THEN, get on a bicycle – but not YOURS, oh no, because yours has a flat tire and you can’t find the pump. Plus, it’s a-hundred-and-Dante degrees and you’re not sure you could make the 10km one-way trip without collapsing in a heap in the middle of the road. Instead, you have to get on the back of someone else’s. They’re called “boda boda” or “bike taxis” around here, and for a modest fee, a tired old man on an equally tired old worn-out roadbike will pedal you most of the way to where you want to go.

Next, pick a point waaaay out in the middle of nowhere to visit, so you have ample opportunity to creak past screaming children and mamas carrying bundles of sticks on their heads. And every time you peddle past them, you must confidently say “HAMJAMBO!” in a tone that conveys “I’M HERE TO SAVE THE WORLD! LOOK AT HOW COOL I AM. You’re welcome, Kenya.

Jury’s still out on which maximizes the experience: riding astride like you’re on the world’s most dysfunctional bicycle-built-for-two or riding pillion and waving like a beauty queen on a parade float.

That’s how I started my morning today. Luckily, the work I’m getting to do when I get to That Distant Point makes it worth it. Or so the theory goes. When I arrived today at a local school, I thought I was there to meet with the faculty and set up times to do some student-run health club stuff (football games, etc) and maybe help another teacher introduce a Life Skills curriculum. When I walked into the staff room, the head teacher hurried up. “Thank mercy you’re here,” he said breathlessly. “Do you need chalk?” He saw me hesitate and tried his sell again. “We bought some. A new box!” He held it up proudly, his eyes begging me to take a piece.

“I’m sorry, I … um … uh … what?” I replied, demonstrating how articulate and qualified I was to work with his impressionable legions of young children.

“You’re the new mzungu teacher, right? Now, class 5 is about to start maths, but class 4 has English this period. You can choose which you’d like. We will schedule around you.”

The klaxon-alarm bells of AWKWARDNESS AHEAD started going off in my head. Apparently, the headmistress wasn’t there that day, and had given only the most cursory information to the rest of the staff. After some further discussion and clarification, it was agreed that I would co-lead the health club and teach the class 6 (American sixth grade) life skills class, all with an active and involved assistant, who would be ready to take over as soon as she felt adequately trained. Thus, I would simultaneously be getting interactive experience with kids (they’d get to hear English from a native speaker, I’d get to blog about their wacky shenanigans) AND training a trainer who would in turn teach the other staff how to conduct all that stuff. Imminently sustainable, endlessly entertaining. It’s win-win.

Sounds like a pretty solid opportunity to knock out goals one, two, AND three, if you ask me.

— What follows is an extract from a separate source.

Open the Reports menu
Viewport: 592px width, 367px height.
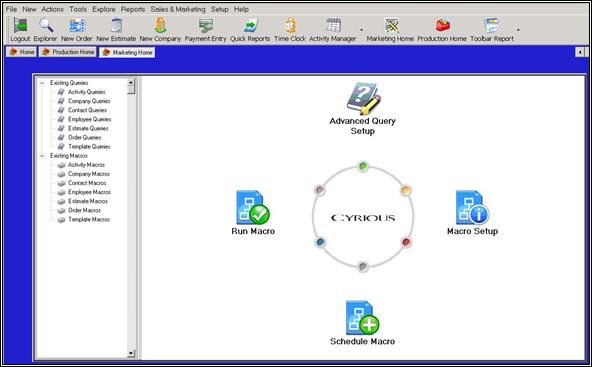click(x=133, y=9)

Even though I wasn’t ready to teach today, I was told I should at the very least introduce myself and the course(s). I could do that. I talked for a while about decision-making and growing into a productive adult and that sort of boring fodder for a while, then turned it back to the students. My teaching style is super-participatory, which sometimes clashes with the traditional Kenyan model, so I wanted to get them used to speaking from the get-go. I asked each student to stand up, state their name and where they’re from, then tell me something about themselves. Most used this as an opportunity to say his or her intended profession – teacher, nurse, member of parliament (o rly?), fisherman, goat farmer. When I got to the last girl, she rose shyly, avoided eye contact, and mumbled her words into the collar of her blouse. I approached her desk. Kneeling slightly, I asked her in a gentle voice to repeat herself.

Steeling herself, she raised her head and said in nothing short of a shout, “MY NAME IS AGNES, I AM FROM [VILLAGE], AND WHEN I GROW UP I WANT TO BE THE QUEEN.”

Looks like Not-Italian’s got some competition.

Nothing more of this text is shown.